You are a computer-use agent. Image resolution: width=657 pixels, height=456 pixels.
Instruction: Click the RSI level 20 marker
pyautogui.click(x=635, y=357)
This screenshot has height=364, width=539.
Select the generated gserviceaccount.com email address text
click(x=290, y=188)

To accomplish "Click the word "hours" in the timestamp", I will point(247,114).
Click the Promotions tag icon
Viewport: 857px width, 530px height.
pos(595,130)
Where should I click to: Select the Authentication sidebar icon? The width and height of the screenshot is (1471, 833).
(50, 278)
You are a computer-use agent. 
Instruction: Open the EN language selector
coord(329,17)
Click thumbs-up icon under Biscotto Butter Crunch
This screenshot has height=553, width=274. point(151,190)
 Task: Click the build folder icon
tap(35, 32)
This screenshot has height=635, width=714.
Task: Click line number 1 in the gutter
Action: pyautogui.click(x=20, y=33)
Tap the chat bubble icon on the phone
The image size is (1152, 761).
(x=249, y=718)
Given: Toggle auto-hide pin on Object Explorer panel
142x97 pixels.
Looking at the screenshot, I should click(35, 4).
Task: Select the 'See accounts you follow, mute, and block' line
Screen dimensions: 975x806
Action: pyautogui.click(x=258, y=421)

What needs to be done -
Retype all of the material, keeping each line exact.

Expected answer -
You are a computer-use agent. Image resolution: width=657 pixels, height=456 pixels.
Instruction: Click the RSI level 20 marker
pyautogui.click(x=635, y=357)
This screenshot has height=364, width=539.
Select the generated gserviceaccount.com email address text
click(x=290, y=188)

To accomplish "Click the word "hours" in the timestamp", I will point(247,114).
Click the Promotions tag icon
Viewport: 857px width, 530px height.
pos(595,130)
Where should I click to: Select the Authentication sidebar icon? The width and height of the screenshot is (1471, 833).
(50, 278)
You are a computer-use agent. 
Instruction: Open the EN language selector
coord(329,17)
Click thumbs-up icon under Biscotto Butter Crunch
This screenshot has height=553, width=274. point(151,190)
 Task: Click the build folder icon
tap(35, 32)
This screenshot has height=635, width=714.
Task: Click line number 1 in the gutter
Action: pyautogui.click(x=20, y=33)
Tap the chat bubble icon on the phone
The image size is (1152, 761).
(x=249, y=718)
Given: Toggle auto-hide pin on Object Explorer panel
142x97 pixels.
Looking at the screenshot, I should click(35, 4).
Task: Select the 'See accounts you follow, mute, and block' line
Screen dimensions: 975x806
Action: pyautogui.click(x=258, y=421)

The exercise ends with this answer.